「笑点」の司会になるまで

 子ども時分は、そういう職業の家だから、とても孤独だったらしいんです。そんな中、ラジオで盛んに落語をやっていたんで、それで好きになったらしいんです。そして(五代目)古今亭今輔師匠のところに弟子入りしたんです。その頃、冨士子さんという方と結婚して。娘時代にもともとご近所に住んでいて、その立ち振る舞いを歌丸さんがずっと覗いていたんです。

― 歌丸師匠は片思いのお相手とご結婚されたんですね。

崎陽軒の「桂歌丸さんの愛した炒飯弁当2024」のパッケージの絵<『木久扇の昭和芸能史』より>

 そう。それで「ぼくは後ろ姿を見ると元気になるんだ」って言って、当時の口説き文句があるんでしょうね。冨士子さんは今、93歳でご健在なんですけどお元気で、歌丸さんより年上の方です。でも当時、結婚しても食えないんで、冨士子さんと二人でアルバイトで化粧品のセールスをはじめたんです。一緒に売りに行くわけじゃなくて、別々でね。「このクリームをつけるとハリがでます」って言って売っても、歌丸さんはその頃から痩せてて、頬がこけてる人がそう言って売ってもねえ(笑)。

― 説得力ゼロです(笑)。それが昭和30年代?

 そうです。それから落語ブームになるんですが、そのきっかけは新宿末廣亭で「末廣演芸会」っていうテレビ番組(テレビ朝日、1975〜1981)がはじまり、その中で「珍芸シリーズ」っていうのがはじまったんです。桂米丸(よねまる)師匠が司会で月の家圓鏡(つきのやえんきょう)(八代目橘家圓蔵<たちばなやえんぞう>)さんとか、三笑亭夢楽(さんしょうていむらく)さんとか、笑点の前の世代の人たちが出ていて、その視聴率がよくて落語自体が盛り上がってきたんです。
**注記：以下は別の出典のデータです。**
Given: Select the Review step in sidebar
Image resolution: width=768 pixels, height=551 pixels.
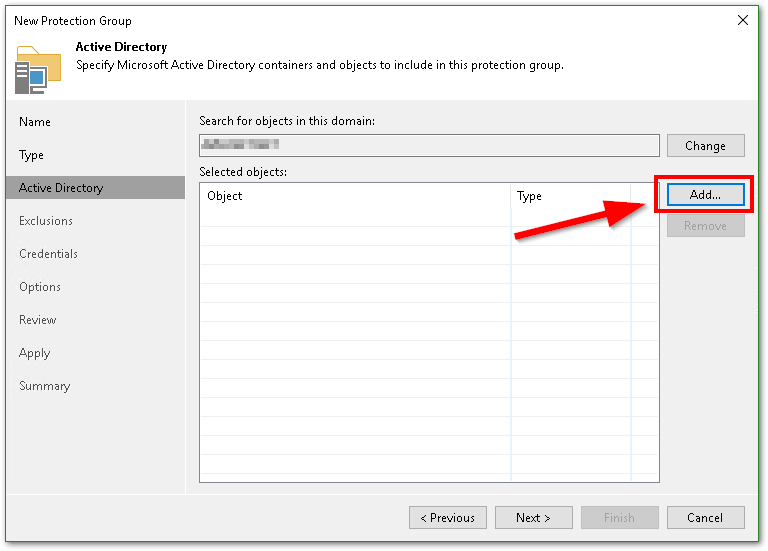Looking at the screenshot, I should click(38, 320).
でもその中に入れないんで、横目で見ながら頑張っていたんですけど、自分と同世代の(立川)談志さんが「笑点」を作ってくれて、メンバーにしてくれたんですね。その時に、メンバー選びのテストがあったんです。そこで歌丸さんは、本物の盛り蕎麦をとって、堂々とそれを食べて、何にも言わないで「お粗末様」とだけ言って下がっていったんですね。それが面白いっていうんでメンバーになれたんです。それで「金曜夜席」っていうのがスタートして、そこで歌丸さんが小言幸兵衛の役で売り出して、そのキャラがハマったんですね。

― それでのちに「笑点」の司会者になられるわけですね。

 ええ。ずいぶん仲間内との付き合いがあって。例えばこん平さんがお酒でしょっちゅうしくじるんですね。三平師匠の海老名家へ行って騒いだり、おかみさんのことをバカヤローって言ったりして「あんた、クビよ。こないでよ」って言われると、こん平さんが歌丸さんに泣きついて、いつも謝りに行っていたんです。

― そうなんですか。面倒見が良いんですね。